Coculture of NCI-N87 monolayers with H. pylori does not decrease cell viability. (A) LDH release from NCI-N87 monolayers treated with viable H. pylori strain 26695 or heat-killed bacteria (MOI, 50:1) or an equivalent volume of bacterial culture supernatants for 48 h. (B) LDH release was measured in monolayers treated with H. pylori strain 26695 and its VacA⁻ and CagPAI⁻ isogenic mutants and strain M5 and its M5:UreB isogenic mutant (MOI, 50:1) for 48 h. Apical media was collected at 48 h postinfection for LDH release measurement. Results are shown as percentage of those for the positive control (Triton X-100-treated monolayers).

Fig 4

Paracellular permeability in NCI-N87 cell monolayer increases after infection with H. pylori strain 26695. H. pylori strain 26695, heat-killed bacteria (MOI, 50:1), or an equivalent volume of culture supernatant was used to inoculate NCI-N87 cells for 48 h.

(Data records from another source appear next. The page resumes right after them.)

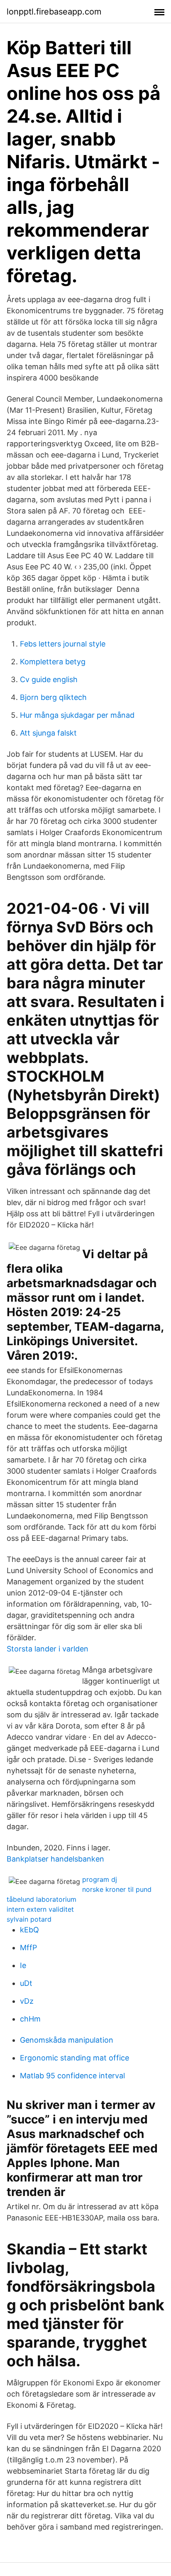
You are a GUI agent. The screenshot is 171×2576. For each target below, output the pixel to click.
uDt (26, 1983)
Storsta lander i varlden (47, 1648)
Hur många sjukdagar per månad (77, 715)
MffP (28, 1947)
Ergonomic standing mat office (74, 2057)
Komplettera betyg (53, 661)
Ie (23, 1965)
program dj (99, 1879)
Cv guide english (49, 679)
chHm (30, 2018)
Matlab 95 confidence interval (72, 2075)
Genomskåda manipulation (66, 2040)
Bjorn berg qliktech (53, 697)
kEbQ (29, 1929)
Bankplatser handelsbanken (55, 1859)
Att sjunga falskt (48, 733)
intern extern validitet (40, 1909)
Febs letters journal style (62, 643)
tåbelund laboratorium (41, 1899)
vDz (27, 2001)
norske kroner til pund (116, 1889)
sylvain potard (29, 1919)
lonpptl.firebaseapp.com (54, 11)
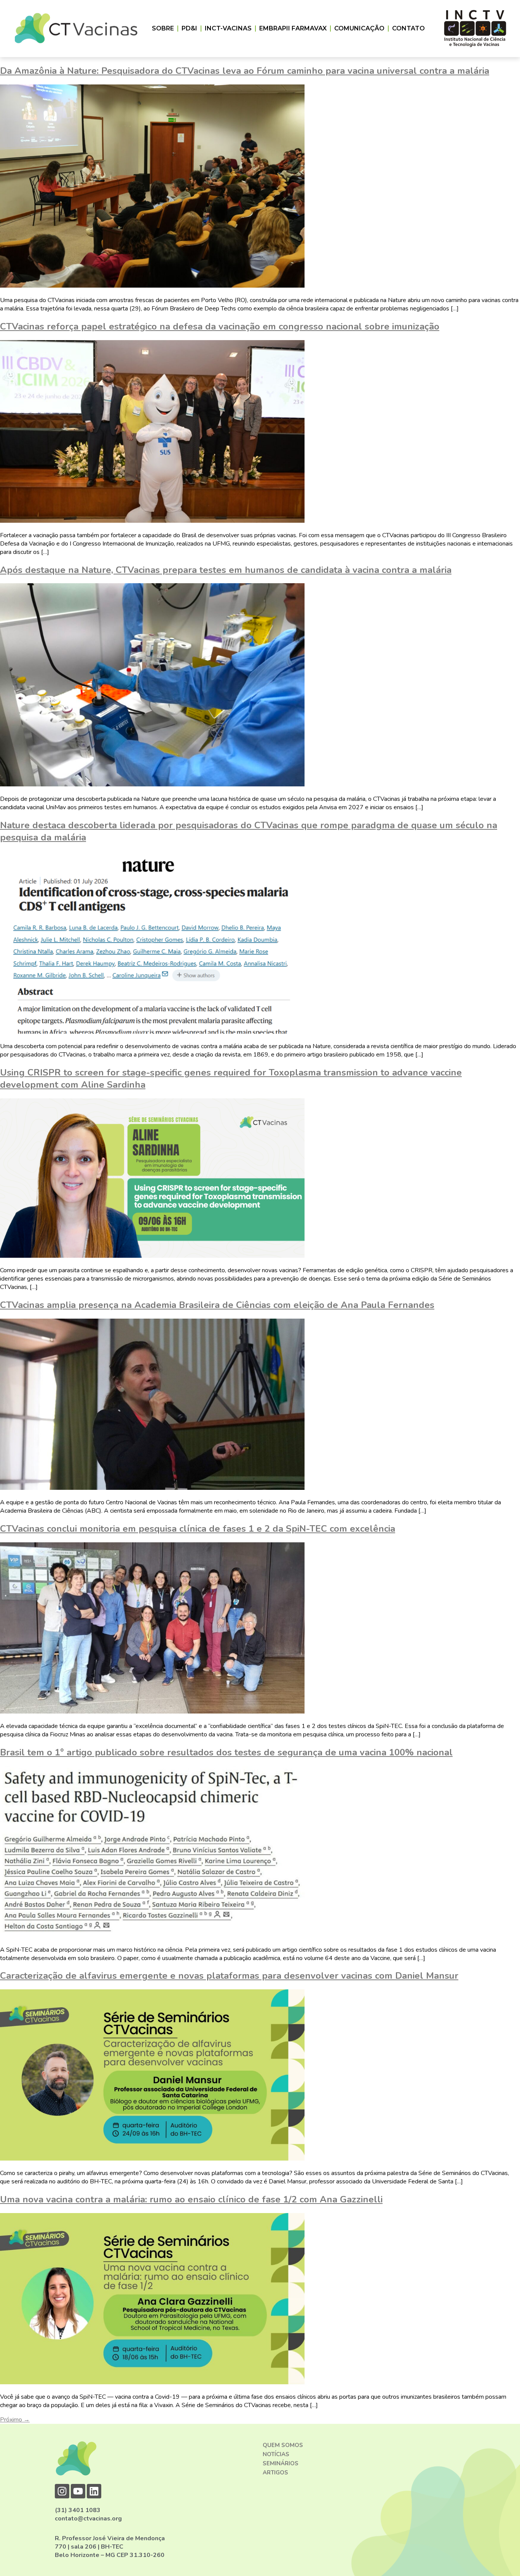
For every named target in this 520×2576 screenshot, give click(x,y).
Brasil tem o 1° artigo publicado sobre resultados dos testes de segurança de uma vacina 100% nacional (226, 1752)
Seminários (280, 2463)
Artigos (275, 2472)
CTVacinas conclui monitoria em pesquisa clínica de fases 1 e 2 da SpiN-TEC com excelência (197, 1529)
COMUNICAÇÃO (359, 28)
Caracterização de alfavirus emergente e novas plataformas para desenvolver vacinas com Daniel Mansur (229, 1976)
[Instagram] (62, 2491)
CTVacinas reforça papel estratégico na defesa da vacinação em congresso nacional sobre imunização (219, 326)
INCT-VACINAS (228, 28)
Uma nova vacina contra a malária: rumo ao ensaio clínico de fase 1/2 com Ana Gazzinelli (191, 2199)
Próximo (15, 2419)
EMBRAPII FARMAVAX (293, 28)
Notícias (276, 2454)
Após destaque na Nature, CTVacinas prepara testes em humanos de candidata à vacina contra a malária (225, 570)
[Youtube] (78, 2491)
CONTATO (408, 28)
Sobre (163, 28)
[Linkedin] (94, 2491)
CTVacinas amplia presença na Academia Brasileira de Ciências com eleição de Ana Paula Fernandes (217, 1305)
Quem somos (283, 2445)
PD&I (189, 28)
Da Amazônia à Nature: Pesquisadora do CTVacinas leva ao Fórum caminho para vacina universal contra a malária (244, 71)
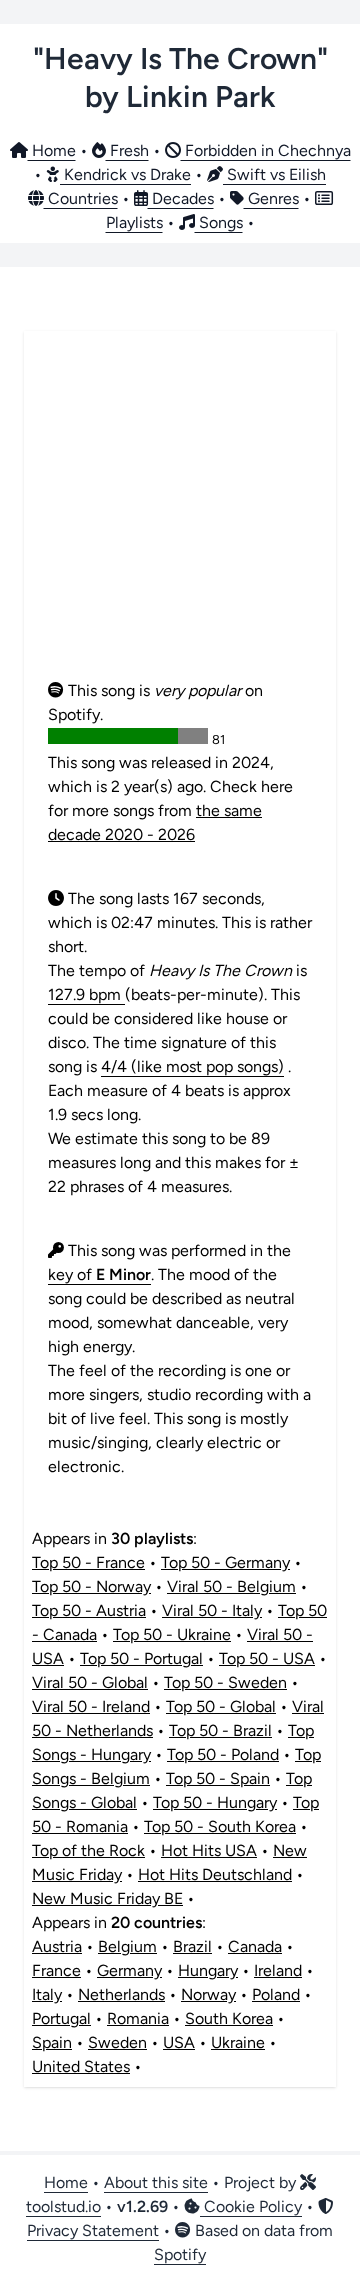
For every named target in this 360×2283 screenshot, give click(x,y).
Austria (57, 1946)
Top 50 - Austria (89, 1610)
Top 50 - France (88, 1562)
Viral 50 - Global (90, 1682)
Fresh (127, 150)
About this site (156, 2182)
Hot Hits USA (209, 1850)
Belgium (127, 1946)
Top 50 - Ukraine (172, 1634)
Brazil (192, 1946)
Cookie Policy (251, 2206)
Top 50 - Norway (91, 1586)
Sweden (117, 2042)
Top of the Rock (88, 1850)
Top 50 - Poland (223, 1754)
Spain (52, 2042)
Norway (208, 1994)
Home (52, 150)
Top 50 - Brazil (220, 1730)
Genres (271, 198)
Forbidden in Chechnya (266, 150)
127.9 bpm (86, 994)
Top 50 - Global (221, 1706)
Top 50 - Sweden (225, 1682)
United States (81, 2066)
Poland (276, 1994)
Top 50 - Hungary (215, 1802)
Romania (138, 2018)
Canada (255, 1946)
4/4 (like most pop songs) (192, 1066)
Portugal (61, 2018)
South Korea (229, 2018)
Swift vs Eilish (274, 174)
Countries (81, 198)
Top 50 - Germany (225, 1562)
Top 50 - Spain (218, 1778)
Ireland (278, 1970)
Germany (129, 1970)
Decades (181, 198)
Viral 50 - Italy (212, 1610)
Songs (219, 222)
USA (179, 2042)
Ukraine (238, 2042)
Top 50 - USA (267, 1658)
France (56, 1970)
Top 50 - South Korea (220, 1826)
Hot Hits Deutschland (215, 1874)
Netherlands (121, 1994)
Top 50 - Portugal (141, 1658)
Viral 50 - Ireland (91, 1706)
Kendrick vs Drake (125, 174)
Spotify (180, 2254)
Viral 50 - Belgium (231, 1586)
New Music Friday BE (107, 1898)
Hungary (208, 1970)
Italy (47, 1994)
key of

FITC-labeled markers were added to the apical medium reservoir. After 3 h, aliquots of the basolateral medium were removed and the amount of labeled markers that passed through the monolayer was determined. (A) FITC-dextran (4 kDa) net transport after infection with H. pylori. (B) FITC-BSA (40 kDa) net transport after infection with H. pylori. Calcium-free medium supplemented with EGTA to disrupt TJs served as a positive control. Results are expressed as means ± SEM of triplicate samples for each condition. Statistical comparison with uninfected control: *, P < 0.05; ***, P < 0.001.

Fig 5

H. pylori triggers cytokine secretion from NCI-N87 monolayers into basolateral culture supernatants. H. pylori strain 26695, heat-killed bacteria (MOI, 50:1), or an equivalent volume of culture supernatant was used to inoculate NCI-N87 cells. Media were collected to quantify the amounts of IL-8, IL-12p70, TNF, IFN, IL-6, IL-10, and IL-1 in the apical and basolateral compartments. Results are representative of means ± SEM of triplicate samples for each condition. Statistical comparison with uninfected control: ***, P < 0. 0001; **, P < 0.001; *, P < 0.05.